Dermatitis miliar felina
Otros nombres: Eczema miliar
Sistema
tegumentario
Severidad
leve
Contagiosa
No
Edad típica
adulto
Síntomas principales
- pequeñas pápulas con costra dorsal
- prurito
- alopecia parcheada
¿Qué es?
La dermatitis miliar felina es un patrón de lesiones cutáneas que consiste en pequeñas pápulas con costra, distribuidas sobre todo por el dorso del gato, que al pasar la mano se notan como granitos de mijo (de ahí el nombre). Como ocurre con el eccema o el complejo eosinofílico, es una manifestación, no una enfermedad concreta.

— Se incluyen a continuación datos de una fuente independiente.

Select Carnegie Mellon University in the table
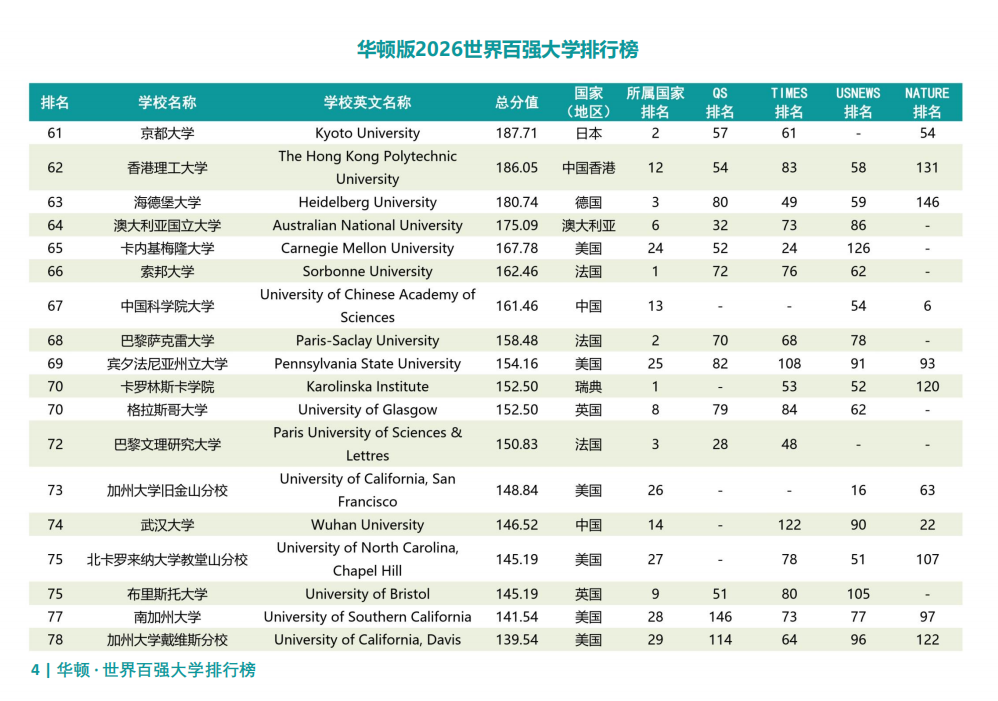Viewport: 998px width, 701px height. (367, 248)
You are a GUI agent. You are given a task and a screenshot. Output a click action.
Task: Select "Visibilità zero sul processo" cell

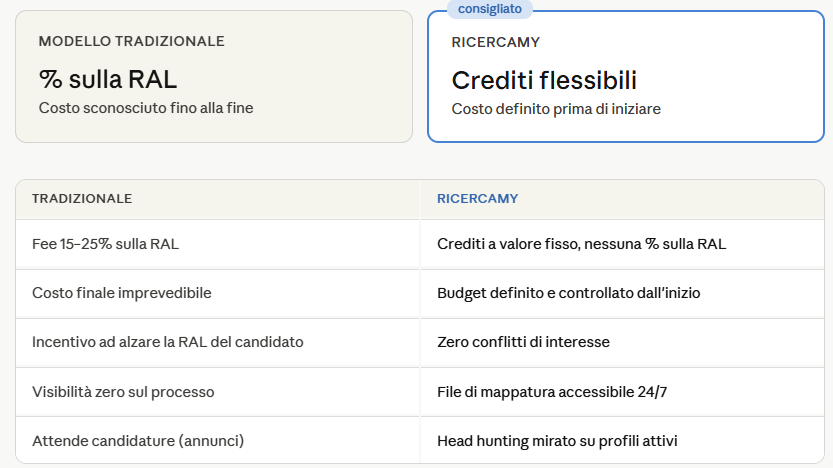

La causa subyacente más frecuente con diferencia es la alergia a la picadura de pulga, pero también pueden producirla otras alergias, parásitos, hongos o reacciones a alimentos.
Cómo se manifiesta
Se notan al acariciar al gato como pequeñas elevaciones con costra en la zona del lomo, sobre todo desde la base de la cola hacia delante. Hay picor variable, alopecia parcheada y, en algunos casos, lesiones por autotrauma debido al rascado. Muchos gatos las ocultan bien hasta que el problema es bastante extenso.
Descubrir “granitos” al peinar al gato es muchas veces el primer aviso.
Diagnóstico y atención
El primer paso es buscar pulgas o sus excrementos con un peine fino. El veterinario completa con citología, raspados y, según el caso, pruebas de alergias. El tratamiento es doble: tratar las lesiones y, sobre todo, controlar la causa de fondo. Siempre lo prescribe el veterinario.
Prevención
Control parasitario riguroso durante todo el año, incluso en gatos exclusivamente de interior (las pulgas entran en casa con facilidad). Dieta adecuada y atención temprana a cualquier signo cutáneo.
Razas con mayor incidencia
No hay predisposición racial clara.
Tras la enfermedad
Cuando la causa se controla, las lesiones se resuelven en pocas semanas. Las recaídas casi siempre apuntan a un control parasitario insuficiente o a una alergia no manejada del todo: ahí es donde el seguimiento veterinario marca la diferencia.